> EXERCISE DIRECTIONS
Copy out lines with the word "will" from the material that follows.
━━━ RECORDS FOR THIS EXERCISE
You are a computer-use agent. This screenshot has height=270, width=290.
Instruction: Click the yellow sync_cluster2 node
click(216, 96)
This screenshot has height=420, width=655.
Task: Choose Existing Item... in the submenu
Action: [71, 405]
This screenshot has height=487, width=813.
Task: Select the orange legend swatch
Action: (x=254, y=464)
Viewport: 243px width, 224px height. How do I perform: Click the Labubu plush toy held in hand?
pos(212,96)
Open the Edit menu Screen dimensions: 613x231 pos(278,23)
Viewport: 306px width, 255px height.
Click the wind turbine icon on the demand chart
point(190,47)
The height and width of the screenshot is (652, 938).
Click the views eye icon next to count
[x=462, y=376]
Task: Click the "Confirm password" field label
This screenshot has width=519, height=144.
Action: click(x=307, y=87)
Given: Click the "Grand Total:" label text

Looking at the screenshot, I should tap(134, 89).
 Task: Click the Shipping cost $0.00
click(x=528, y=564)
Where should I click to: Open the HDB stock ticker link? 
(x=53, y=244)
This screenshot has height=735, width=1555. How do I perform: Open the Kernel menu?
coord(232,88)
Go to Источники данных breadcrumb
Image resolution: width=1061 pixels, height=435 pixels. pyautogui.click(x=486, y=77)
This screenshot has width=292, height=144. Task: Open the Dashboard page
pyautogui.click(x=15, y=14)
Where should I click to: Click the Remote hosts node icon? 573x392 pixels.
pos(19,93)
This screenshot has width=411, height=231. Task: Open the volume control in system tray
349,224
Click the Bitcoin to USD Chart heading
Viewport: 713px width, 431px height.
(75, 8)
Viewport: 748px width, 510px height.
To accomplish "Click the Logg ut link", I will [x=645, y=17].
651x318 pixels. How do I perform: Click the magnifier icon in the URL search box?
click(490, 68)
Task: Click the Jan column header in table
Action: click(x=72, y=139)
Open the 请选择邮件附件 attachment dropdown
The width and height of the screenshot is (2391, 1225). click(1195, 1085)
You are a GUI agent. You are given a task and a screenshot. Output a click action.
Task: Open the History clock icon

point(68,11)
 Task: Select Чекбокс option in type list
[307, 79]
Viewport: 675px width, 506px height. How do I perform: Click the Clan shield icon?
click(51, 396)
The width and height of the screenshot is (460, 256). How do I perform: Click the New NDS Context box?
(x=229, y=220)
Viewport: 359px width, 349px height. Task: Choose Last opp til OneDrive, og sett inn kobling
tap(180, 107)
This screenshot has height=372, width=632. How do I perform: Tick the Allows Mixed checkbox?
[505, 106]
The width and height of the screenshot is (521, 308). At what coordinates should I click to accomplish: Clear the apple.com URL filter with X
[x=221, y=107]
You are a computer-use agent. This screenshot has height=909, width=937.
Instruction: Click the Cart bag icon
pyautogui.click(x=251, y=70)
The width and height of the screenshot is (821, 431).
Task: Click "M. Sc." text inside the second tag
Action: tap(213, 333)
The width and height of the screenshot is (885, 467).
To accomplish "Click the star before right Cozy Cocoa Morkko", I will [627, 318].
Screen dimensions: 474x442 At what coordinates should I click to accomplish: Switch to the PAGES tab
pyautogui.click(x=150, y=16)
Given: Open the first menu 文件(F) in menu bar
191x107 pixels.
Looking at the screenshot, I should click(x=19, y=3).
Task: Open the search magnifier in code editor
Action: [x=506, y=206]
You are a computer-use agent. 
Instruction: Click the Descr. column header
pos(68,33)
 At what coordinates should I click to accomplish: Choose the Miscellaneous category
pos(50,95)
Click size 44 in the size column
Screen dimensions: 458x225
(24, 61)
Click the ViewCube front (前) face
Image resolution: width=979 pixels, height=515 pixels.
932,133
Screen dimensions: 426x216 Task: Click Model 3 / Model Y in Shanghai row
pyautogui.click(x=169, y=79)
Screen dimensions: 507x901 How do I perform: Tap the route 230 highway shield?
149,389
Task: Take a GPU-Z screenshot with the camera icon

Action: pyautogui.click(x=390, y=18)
━━━━━━
> PROBLEM SOLUTION
To accomplish "Click the Logg ut link", I will [x=645, y=17].
To accomplish "Click the star before right Cozy Cocoa Morkko", I will [627, 318].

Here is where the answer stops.